What needs to be done
Line by line, transcribe the material shown below exactly.

>>>>>

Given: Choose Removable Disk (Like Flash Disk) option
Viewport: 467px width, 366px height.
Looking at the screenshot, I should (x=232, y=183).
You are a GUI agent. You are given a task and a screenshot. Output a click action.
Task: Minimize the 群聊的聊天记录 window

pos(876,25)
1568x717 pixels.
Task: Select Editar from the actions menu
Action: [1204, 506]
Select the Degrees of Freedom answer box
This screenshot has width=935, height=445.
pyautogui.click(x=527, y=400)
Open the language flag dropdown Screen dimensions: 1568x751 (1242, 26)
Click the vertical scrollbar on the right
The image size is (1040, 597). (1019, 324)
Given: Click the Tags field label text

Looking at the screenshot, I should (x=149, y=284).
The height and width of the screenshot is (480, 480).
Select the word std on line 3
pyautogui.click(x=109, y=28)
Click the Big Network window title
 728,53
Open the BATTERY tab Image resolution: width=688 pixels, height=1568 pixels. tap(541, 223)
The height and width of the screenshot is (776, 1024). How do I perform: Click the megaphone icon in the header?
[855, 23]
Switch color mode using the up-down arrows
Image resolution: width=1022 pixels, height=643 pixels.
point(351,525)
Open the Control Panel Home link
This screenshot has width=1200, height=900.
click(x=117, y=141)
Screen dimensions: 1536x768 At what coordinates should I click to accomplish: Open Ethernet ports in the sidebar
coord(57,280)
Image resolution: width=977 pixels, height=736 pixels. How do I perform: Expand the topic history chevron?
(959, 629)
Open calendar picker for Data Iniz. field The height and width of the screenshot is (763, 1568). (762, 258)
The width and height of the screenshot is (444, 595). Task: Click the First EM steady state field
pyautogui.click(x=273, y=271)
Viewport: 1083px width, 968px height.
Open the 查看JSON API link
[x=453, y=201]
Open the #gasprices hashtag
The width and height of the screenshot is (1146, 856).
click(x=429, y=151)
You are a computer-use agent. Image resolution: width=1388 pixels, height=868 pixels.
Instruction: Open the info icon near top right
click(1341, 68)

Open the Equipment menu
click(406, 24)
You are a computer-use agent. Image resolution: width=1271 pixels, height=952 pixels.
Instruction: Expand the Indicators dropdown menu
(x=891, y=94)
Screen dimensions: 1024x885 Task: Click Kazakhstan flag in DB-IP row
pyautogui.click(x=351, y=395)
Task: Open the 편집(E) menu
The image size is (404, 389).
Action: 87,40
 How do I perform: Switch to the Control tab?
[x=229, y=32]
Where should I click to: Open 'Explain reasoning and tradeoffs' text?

<<<<<

Answer for the task
Given: Choose Removable Disk (Like Flash Disk) option
Viewport: 467px width, 366px height.
Looking at the screenshot, I should (x=232, y=183).
You are a GUI agent. You are given a task and a screenshot. Output a click action.
Task: Minimize the 群聊的聊天记录 window

pos(876,25)
1568x717 pixels.
Task: Select Editar from the actions menu
Action: [1204, 506]
Select the Degrees of Freedom answer box
This screenshot has width=935, height=445.
pyautogui.click(x=527, y=400)
Open the language flag dropdown Screen dimensions: 1568x751 (1242, 26)
Click the vertical scrollbar on the right
The image size is (1040, 597). (1019, 324)
Given: Click the Tags field label text

Looking at the screenshot, I should (x=149, y=284).
The height and width of the screenshot is (480, 480).
Select the word std on line 3
pyautogui.click(x=109, y=28)
Click the Big Network window title
 728,53
Open the BATTERY tab Image resolution: width=688 pixels, height=1568 pixels. tap(541, 223)
The height and width of the screenshot is (776, 1024). How do I perform: Click the megaphone icon in the header?
[855, 23]
Switch color mode using the up-down arrows
Image resolution: width=1022 pixels, height=643 pixels.
point(351,525)
Open the Control Panel Home link
This screenshot has width=1200, height=900.
click(x=117, y=141)
Screen dimensions: 1536x768 At what coordinates should I click to accomplish: Open Ethernet ports in the sidebar
coord(57,280)
Image resolution: width=977 pixels, height=736 pixels. How do I perform: Expand the topic history chevron?
(959, 629)
Open calendar picker for Data Iniz. field The height and width of the screenshot is (763, 1568). (762, 258)
The width and height of the screenshot is (444, 595). Task: Click the First EM steady state field
pyautogui.click(x=273, y=271)
Viewport: 1083px width, 968px height.
Open the 查看JSON API link
[x=453, y=201]
Open the #gasprices hashtag
The width and height of the screenshot is (1146, 856).
click(x=429, y=151)
You are a computer-use agent. Image resolution: width=1388 pixels, height=868 pixels.
Instruction: Open the info icon near top right
click(1341, 68)

Open the Equipment menu
click(406, 24)
You are a computer-use agent. Image resolution: width=1271 pixels, height=952 pixels.
Instruction: Expand the Indicators dropdown menu
(x=891, y=94)
Screen dimensions: 1024x885 Task: Click Kazakhstan flag in DB-IP row
pyautogui.click(x=351, y=395)
Task: Open the 편집(E) menu
The image size is (404, 389).
Action: 87,40
 How do I perform: Switch to the Control tab?
[x=229, y=32]
Where should I click to: Open 'Explain reasoning and tradeoffs' text?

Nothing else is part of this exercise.